PROBLEM DESCRIPTION: Copy out the positron tutorial text between "Before beginning, you" and "without the positron.", inclusive, switching "Work_positron" to "Work_annihilation" wherever it occurs.

DOCUMENT PASSAGE:
◇ ◇ ◇ ◇
Skip to content

Electron-positron annihilation

Calculation of positron lifetime and momentum distribution in silicon

This tutorial aims at showing how to perform Two-Component Density-Functional Theory (TCDFT) calculations in the PAW framework to obtain the following physical properties:

  • the positron lifetime in the perfect material,
  • the lifetime of a positron localized in a vacancy,
  • the electron-positron momentum distribution.

For the description of the implementation of TCDFT in ABINIT see [Wiktor2015].

The user should be familiar with the four basic tutorials of ABINIT and the first PAW tutorial.

This tutorial should take about 2 hours.

Note

Supposing you made your own installation of ABINIT, the input files to run the examples are in the ~abinit/tests/ directory where ~abinit is the absolute path of the abinit top-level directory. If you have NOT made your own install, ask your system administrator where to find the package, especially the executable and test files.

In case you work on your own PC or workstation, to make things easier, we suggest you define some handy environment variables by executing the following lines in the terminal:

export ABI_HOME=Replace_with_absolute_path_to_abinit_top_level_dir # Change this line
export PATH=$ABI_HOME/src/98_main/:$PATH      # Do not change this line: path to executable
export ABI_TESTS=$ABI_HOME/tests/             # Do not change this line: path to tests dir
export ABI_PSPDIR=$ABI_TESTS/Pspdir/  # Do not change this line: path to pseudos dir

Examples in this tutorial use these shell variables: copy and paste the code snippets into the terminal (remember to set ABI_HOME first!) or, alternatively, source the set_abienv.sh script located in the ~abinit directory:

source ~abinit/set_abienv.sh

The ‘export PATH’ line adds the directory containing the executables to your PATH so that you can invoke the code by simply typing abinit in the terminal instead of providing the absolute path.

To execute the tutorials, create a working directory (Work*) and copy there the input files of the lesson.

Most of the tutorials do not rely on parallelism (except specific tutorials on parallelism). However you can run most of the tutorial examples in parallel with MPI, see the topic on parallelism.

Computing the positron lifetime in Si lattice

Before beginning, you might consider to work in a different subdirectory as for the other tutorials. Why not Work_positron?

cd $ABI_TESTS/tutorial/Input
mkdir Work_positron
cd Work_positron
cp ../tpositron_1.abi .

The tutorial begins with a calculation of the positron lifetime in a silicon lattice. In a perfect material the positron is delocalized. We can assume that its density approaches zero and that it cannot affect the electron density. We will perform a calculation in only two steps:

  1. Calculation of the ground-state electron density without the positron.
◇ ◇ ◇ ◇
DATA SECTION:

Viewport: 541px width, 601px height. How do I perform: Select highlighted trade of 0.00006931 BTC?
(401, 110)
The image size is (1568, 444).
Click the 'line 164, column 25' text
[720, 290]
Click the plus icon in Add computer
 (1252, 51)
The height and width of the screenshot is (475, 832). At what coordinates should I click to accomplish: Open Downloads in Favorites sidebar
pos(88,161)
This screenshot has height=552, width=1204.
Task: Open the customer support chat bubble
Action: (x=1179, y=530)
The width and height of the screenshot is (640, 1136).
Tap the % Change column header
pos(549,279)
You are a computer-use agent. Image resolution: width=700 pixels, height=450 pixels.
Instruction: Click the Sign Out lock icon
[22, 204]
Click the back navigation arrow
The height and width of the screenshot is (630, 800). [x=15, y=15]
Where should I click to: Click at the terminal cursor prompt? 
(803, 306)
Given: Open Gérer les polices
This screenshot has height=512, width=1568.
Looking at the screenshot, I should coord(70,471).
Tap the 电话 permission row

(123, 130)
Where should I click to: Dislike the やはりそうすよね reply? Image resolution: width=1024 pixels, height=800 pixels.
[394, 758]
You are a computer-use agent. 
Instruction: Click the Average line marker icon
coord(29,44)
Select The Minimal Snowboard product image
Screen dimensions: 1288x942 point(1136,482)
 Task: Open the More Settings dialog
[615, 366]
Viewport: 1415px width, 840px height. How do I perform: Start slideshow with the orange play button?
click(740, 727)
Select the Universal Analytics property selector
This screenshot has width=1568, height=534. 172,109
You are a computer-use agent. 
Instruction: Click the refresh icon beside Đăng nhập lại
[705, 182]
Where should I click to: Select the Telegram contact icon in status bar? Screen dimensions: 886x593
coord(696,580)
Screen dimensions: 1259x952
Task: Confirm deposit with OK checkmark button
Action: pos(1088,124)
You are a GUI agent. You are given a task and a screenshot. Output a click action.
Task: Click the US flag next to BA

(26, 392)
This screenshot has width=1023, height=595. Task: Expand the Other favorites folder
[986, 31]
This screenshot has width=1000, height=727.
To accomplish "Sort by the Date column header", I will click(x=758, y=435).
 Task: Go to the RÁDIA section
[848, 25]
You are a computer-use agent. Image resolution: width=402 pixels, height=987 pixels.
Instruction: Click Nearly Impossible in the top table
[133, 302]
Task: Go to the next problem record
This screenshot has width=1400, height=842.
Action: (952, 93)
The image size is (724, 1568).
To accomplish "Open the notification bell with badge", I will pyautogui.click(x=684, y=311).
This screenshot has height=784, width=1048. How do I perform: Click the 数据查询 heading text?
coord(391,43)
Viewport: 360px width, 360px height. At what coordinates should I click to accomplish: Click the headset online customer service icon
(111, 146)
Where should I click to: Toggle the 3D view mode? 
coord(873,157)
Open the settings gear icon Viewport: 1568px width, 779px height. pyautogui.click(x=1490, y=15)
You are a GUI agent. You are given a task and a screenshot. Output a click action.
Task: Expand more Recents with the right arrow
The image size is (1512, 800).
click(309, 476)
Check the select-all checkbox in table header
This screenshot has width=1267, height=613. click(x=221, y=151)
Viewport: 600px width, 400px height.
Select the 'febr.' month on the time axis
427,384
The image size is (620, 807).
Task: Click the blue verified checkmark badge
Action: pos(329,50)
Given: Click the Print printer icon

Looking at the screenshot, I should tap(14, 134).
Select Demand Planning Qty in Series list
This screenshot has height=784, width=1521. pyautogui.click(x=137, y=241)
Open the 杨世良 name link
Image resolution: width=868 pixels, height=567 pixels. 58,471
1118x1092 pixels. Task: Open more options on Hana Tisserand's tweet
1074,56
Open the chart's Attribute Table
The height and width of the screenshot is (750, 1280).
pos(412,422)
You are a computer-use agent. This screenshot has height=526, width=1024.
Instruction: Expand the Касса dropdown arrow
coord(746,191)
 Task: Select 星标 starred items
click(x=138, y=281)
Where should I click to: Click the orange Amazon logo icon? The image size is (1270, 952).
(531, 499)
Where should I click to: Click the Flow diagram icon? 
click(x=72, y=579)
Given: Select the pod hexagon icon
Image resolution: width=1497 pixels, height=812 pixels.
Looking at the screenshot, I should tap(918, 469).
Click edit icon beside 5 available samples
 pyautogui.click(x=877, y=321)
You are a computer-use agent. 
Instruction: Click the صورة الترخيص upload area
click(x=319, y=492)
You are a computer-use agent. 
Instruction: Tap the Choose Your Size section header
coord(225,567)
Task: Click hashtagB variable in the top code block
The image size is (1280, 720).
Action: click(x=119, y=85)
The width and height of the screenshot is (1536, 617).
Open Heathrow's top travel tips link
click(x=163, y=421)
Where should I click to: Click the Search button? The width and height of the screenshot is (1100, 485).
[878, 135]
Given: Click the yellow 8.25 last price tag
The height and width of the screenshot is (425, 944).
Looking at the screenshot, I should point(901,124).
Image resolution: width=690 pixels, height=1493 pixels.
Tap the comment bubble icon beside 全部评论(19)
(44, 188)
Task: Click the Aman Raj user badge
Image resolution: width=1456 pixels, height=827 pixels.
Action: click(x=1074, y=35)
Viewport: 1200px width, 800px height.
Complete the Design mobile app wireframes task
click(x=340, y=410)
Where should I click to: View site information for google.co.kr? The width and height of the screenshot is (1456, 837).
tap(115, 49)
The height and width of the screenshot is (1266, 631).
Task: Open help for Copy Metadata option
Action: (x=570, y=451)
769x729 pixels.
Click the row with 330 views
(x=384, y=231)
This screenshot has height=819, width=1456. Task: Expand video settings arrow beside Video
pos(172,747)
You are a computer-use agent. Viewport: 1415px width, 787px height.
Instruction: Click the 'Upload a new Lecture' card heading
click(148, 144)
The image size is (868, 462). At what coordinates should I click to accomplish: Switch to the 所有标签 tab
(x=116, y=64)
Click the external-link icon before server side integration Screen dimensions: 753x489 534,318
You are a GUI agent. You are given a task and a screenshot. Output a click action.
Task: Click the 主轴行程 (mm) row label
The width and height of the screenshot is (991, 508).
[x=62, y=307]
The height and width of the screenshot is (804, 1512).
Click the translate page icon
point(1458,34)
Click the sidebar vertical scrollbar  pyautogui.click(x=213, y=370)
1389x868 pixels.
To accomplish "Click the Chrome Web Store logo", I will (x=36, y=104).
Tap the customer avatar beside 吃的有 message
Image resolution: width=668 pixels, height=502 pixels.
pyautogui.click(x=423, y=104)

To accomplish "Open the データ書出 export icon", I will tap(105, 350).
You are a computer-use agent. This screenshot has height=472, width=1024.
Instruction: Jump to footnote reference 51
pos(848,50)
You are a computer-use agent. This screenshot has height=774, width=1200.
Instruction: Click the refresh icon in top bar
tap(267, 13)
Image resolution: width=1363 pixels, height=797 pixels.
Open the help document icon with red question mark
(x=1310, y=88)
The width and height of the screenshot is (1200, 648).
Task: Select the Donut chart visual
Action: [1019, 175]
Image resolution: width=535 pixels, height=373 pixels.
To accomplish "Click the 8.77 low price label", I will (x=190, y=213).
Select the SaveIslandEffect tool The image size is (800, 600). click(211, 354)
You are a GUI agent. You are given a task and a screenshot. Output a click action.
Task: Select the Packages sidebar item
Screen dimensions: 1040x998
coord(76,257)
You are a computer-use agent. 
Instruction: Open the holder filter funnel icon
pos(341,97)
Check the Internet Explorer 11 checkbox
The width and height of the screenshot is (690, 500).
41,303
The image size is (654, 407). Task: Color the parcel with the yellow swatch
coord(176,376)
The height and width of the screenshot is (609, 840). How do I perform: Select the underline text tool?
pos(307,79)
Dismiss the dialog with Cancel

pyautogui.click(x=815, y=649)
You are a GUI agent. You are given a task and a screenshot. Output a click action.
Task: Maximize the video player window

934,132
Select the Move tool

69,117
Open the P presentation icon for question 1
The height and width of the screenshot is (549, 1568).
◇ ◇ ◇ ◇
EXERCISE OUTPUT:
Before beginning, you might consider to work in a different subdirectory as for the other tutorials. Why not Work_annihilation?

cd $ABI_TESTS/tutorial/Input
mkdir Work_annihilation
cd Work_annihilation
cp ../tpositron_1.abi .

The tutorial begins with a calculation of the positron lifetime in a silicon lattice. In a perfect material the positron is delocalized. We can assume that its density approaches zero and that it cannot affect the electron density. We will perform a calculation in only two steps:

  1. Calculation of the ground-state electron density without the positron.